(PRESS RELEASE FROM INYO-MONO PUBLIC HEALTH OFFICER DR. RICK JOHNSON)
Vaccine Failure, or Failure to Vaccinate –
A Tale of 2 Outbreaks
There are currently 2 outbreaks of vaccine preventable disease affecting children in California. Since school is beginning again, I wish to address the unique aspects of each, and emphasize what parents need to do.
Pertussis – Vaccine Failure
Whooping cough (pertussis) is a highly contagious respiratory disease that typically causes spasms of coughing leading to vomiting. Infants and young children can have a severe course leading to lack of oxygen, pneumonia, seizures, brain infection, and death. Adults and teenagers have a more variable course ranging from mild to severe respiratory symptoms.
California is currently experiencing a shocking and widespread whooping cough (pertussis) epidemic.
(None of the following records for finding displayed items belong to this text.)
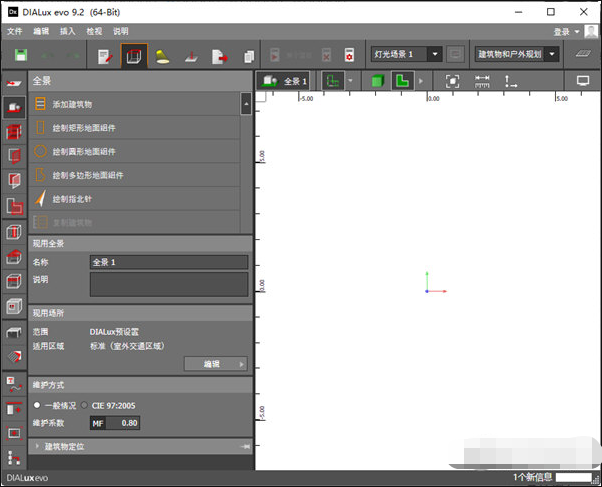Click the 名称 field containing 全景 1
Viewport: 602px width, 487px height.
[168, 262]
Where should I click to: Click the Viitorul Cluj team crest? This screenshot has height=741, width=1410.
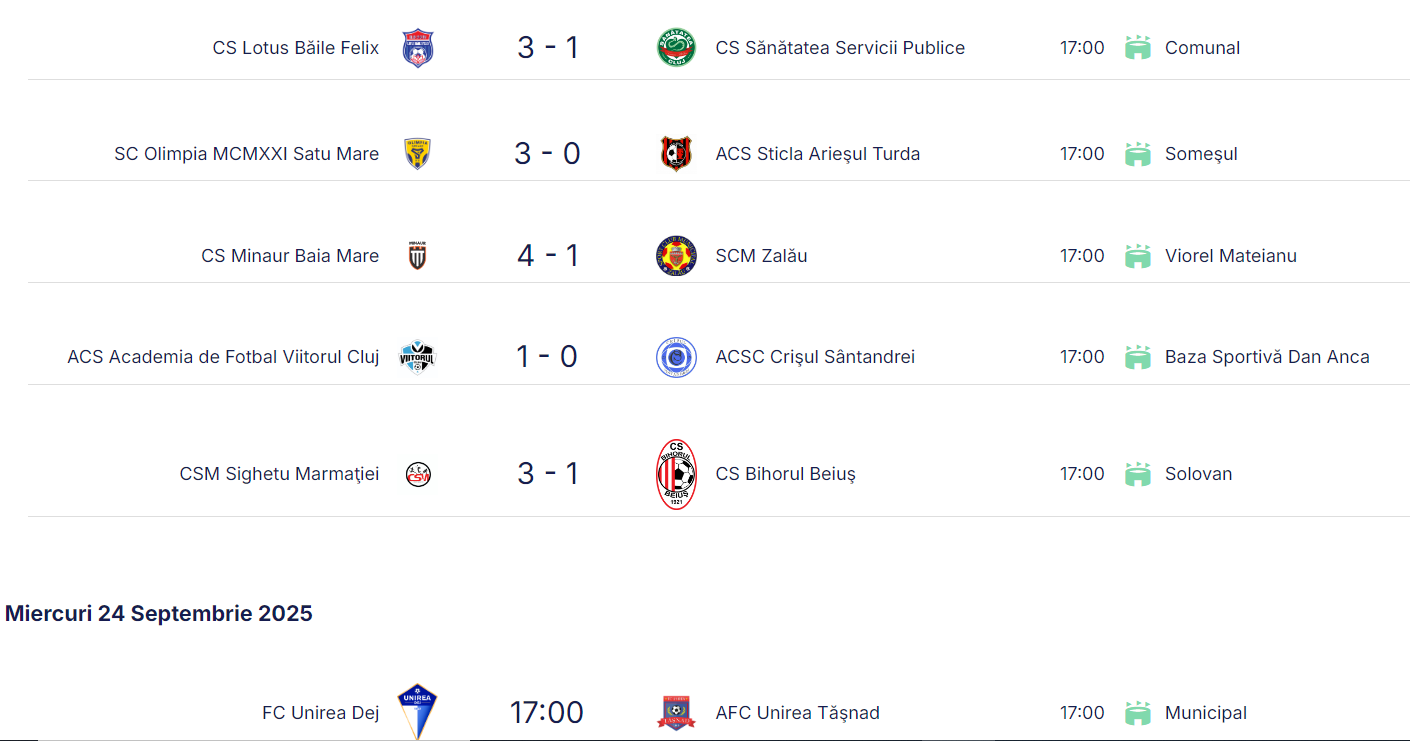point(417,357)
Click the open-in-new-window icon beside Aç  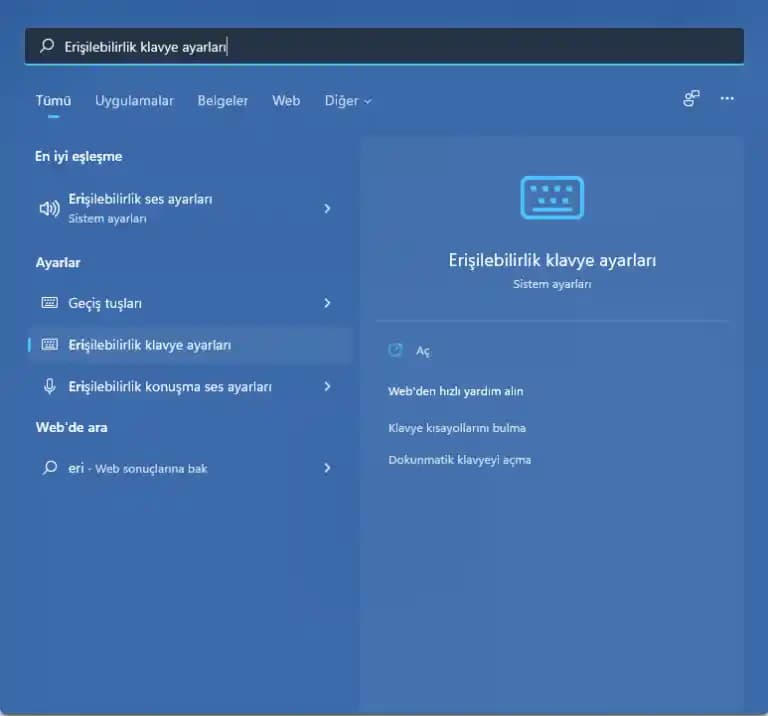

Pertussis is cyclical, and peaks every 3-5 years, as the numbers of susceptible persons in the population increases due to waning of immunity following both vaccination and disease. One reason for the increase is the use of acellular pertussis vaccines, which cause fewer reactions than the whole-cell vaccines that preceded them, but do not protect as long.
The last epidemic in California occurred in 2010; however, the overall incidence of pertussis has increased since the 1990’s. Mono County also experienced a peak in 2012. So far in 2014, over 7,000 cases have been reported in California, with one infant death. Almost 1,000 cases have been recorded in August alone! Los Angeles and San Diego are experiencing the most severe epidemics. No cases have been reported in the Eastern Sierra (Alpine, Inyo, and Mono) – yet! The concern? School is just starting, and the peak age is 15 years of age. Middle and high school students act to spread the disease throughout the community, although the highest risk of hospitalization and deaths is in the infants less than 4 months of age.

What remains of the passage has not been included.